* Your task
Copy nothing but the lines from the line with "Image resolution: width=1568" to the end of the records, retyped exactly. Pictures stay out.

--------------------

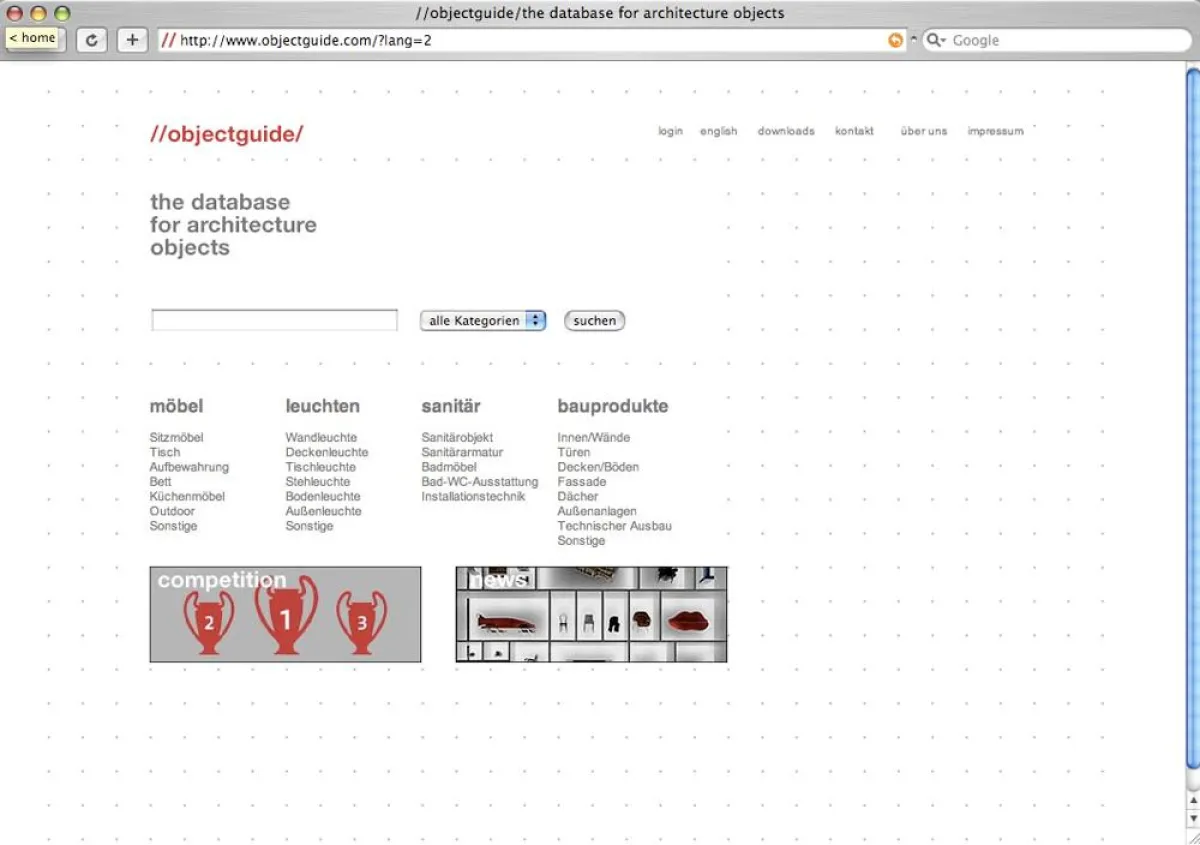Image resolution: width=1200 pixels, height=845 pixels.
Task: Click the plus button next to reload
Action: tap(131, 40)
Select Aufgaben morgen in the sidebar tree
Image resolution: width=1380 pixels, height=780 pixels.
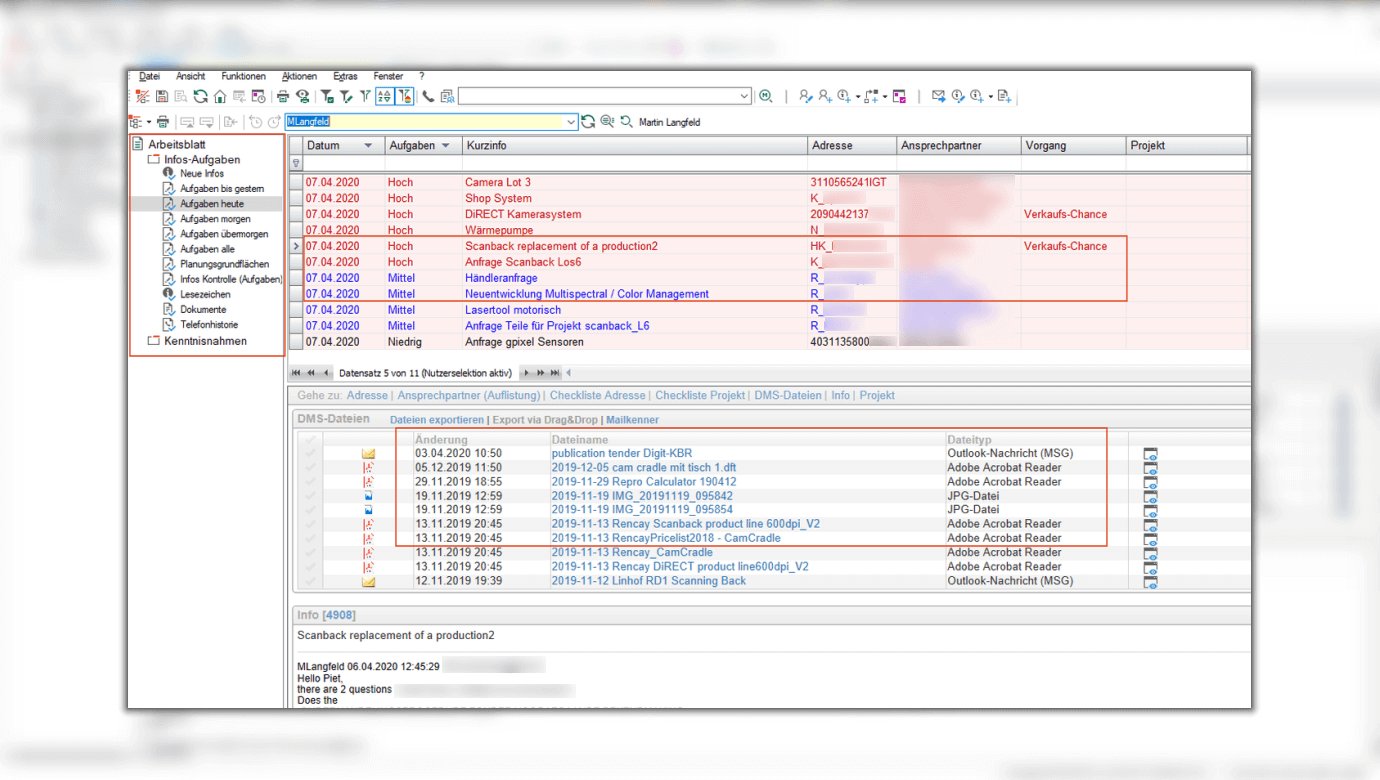pos(215,219)
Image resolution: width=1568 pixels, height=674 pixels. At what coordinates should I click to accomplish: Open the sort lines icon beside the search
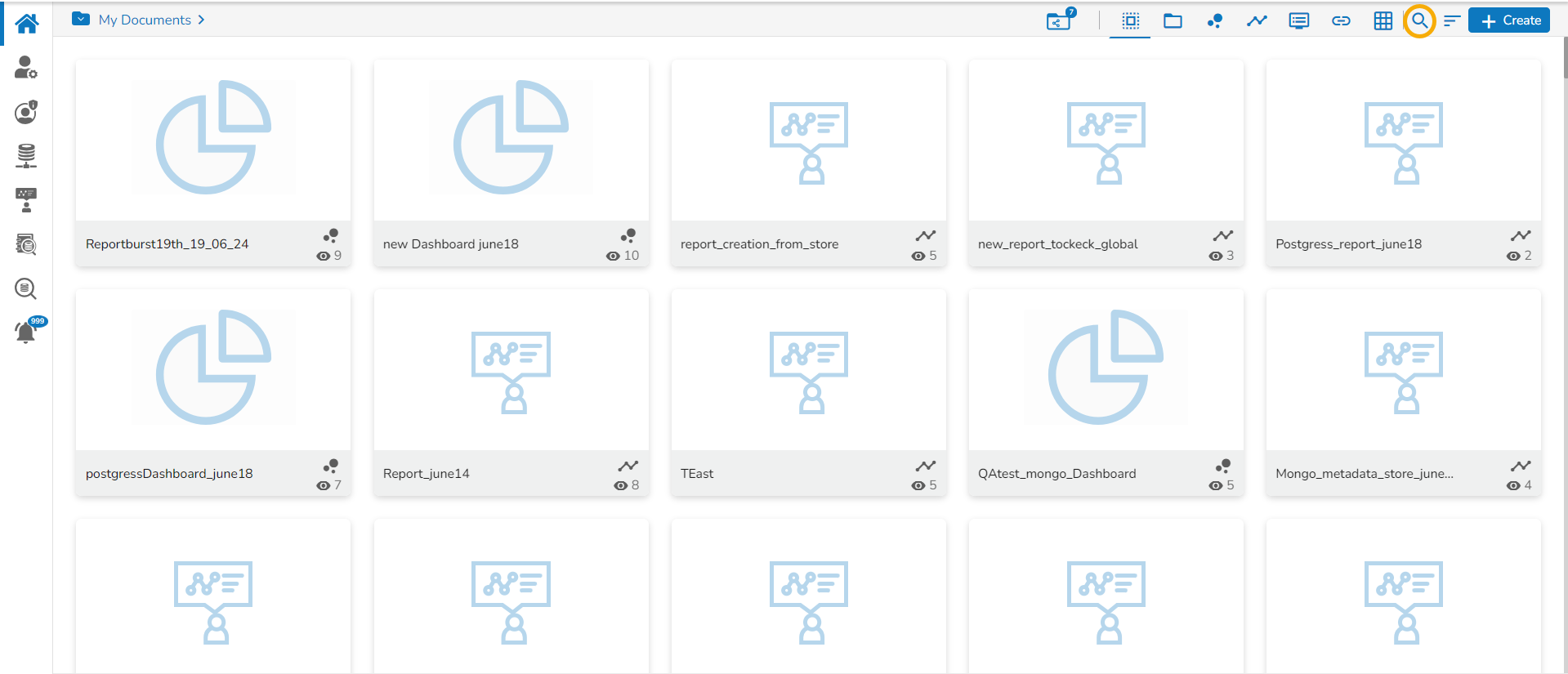(1451, 20)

--------------------

* Result
Image resolution: width=1568 pixels, height=674 pixels. At what coordinates should I click to accomplish: Open the sort lines icon beside the search
(1451, 20)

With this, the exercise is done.